The work shows that LLMs outperforms all other models tested, including an extremely strong baseline in DeBERTa-V3. gpt-3.5-turbo also noticeably outperforms older GPT3 variants in all key metrics, but requires additional output parsing as its ability to stick to a template appears to be worse than the other variants.

The key findings of their prompt engineering approach are:

For tasks such as this one, where no expert knowledge is required, Few-shot CoT prompting performed worse than Zero-shot prompting in all experiments.
The impact of the prompt on eliciting the correct reasoning is massive. Simply asking the model to classify a given job results in an F1 score of 65.6, whereas the post-prompt engineering model achieves an F1 score of 91.7.
Attempting to force the model to stick to a template lowers performance in all cases (this behaviour disappears in early testing with GPT-4, which are posterior to the paper).
Many small modifications have an outsized impact on performance.
- The tables below show the full modifications tested.
- Properly giving instructions and repeating the key points appears to be the biggest performance driver.
- Something as simple as giving the model a (human) name and referring to it as such increased F1 score by 0.6pts.

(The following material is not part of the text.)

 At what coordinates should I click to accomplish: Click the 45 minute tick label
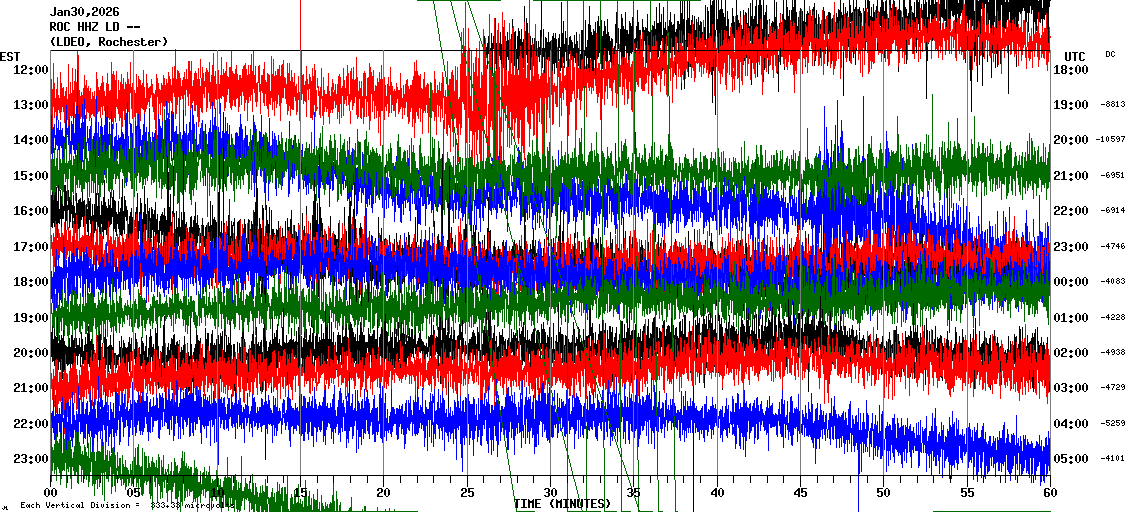[x=800, y=493]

Prompt Modifications Tested

Short name	Description
Baseline	Provide a a job posting and asking if it is fit for a graduate.
CoT	Give a few examples of accurate classification before querying.
Zero-CoT	Ask the model to reason step-by-step before providing its answer.
rawinst	Give instructions about its role and the task by adding to the user msg.
sysinst	Give instructions about its role and the task as a system msg.
bothinst	Split instructions with role as a system msg and task as a user msg.
mock	Give task instructions by mocking a discussion where it acknowledges them.
reit	Reinforce key elements in the instructions by repeating them.
strict	Ask the model to answer by strictly following a given template.
loose	Ask for just the final answer to be given following a given template.
right	Asking the model to reach the right conclusion.
info	Provide additional information to address common reasoning failures.
name	Give the model a name by which we refer to it in conversation.
pos	Provide the model with positive feedback before querying it.

Performance Impact of All Prompt Modifications

Precision

Recall

Template Stickiness

Baseline	61.2	70.6	65.6	79%
CoT	72.6	85.1	78.4	87%
Zero-CoT	75.5	88.3	81.4	65%
+rawinst	80	92.4	85.8	68%
+sysinst	77.7	90.9	83.8	69%
+bothinst	81.9	93.9	87.5	71%
+bothinst+mock	83.3	95.1	88.8	74%
+bothinst+mock+reit	83.8	95.5	89.3	75%
+bothinst+mock+reit+strict	79.9	93.7	86.3	98%
+bothinst+mock+reit+loose	80.5	94.8	87.1	95%
+bothinst+mock+reit+right	84	95.9	89.6	77%
+bothinst+mock+reit+right+info	84.9	96.5	90.3	77%
+bothinst+mock+reit+right+info+name	85.7	96.8	90.9	79%
+bothinst+mock+reit+right+info+name+pos	86.9	97	91.7	81%

Template stickiness refers to how frequently the model answers in the desired format.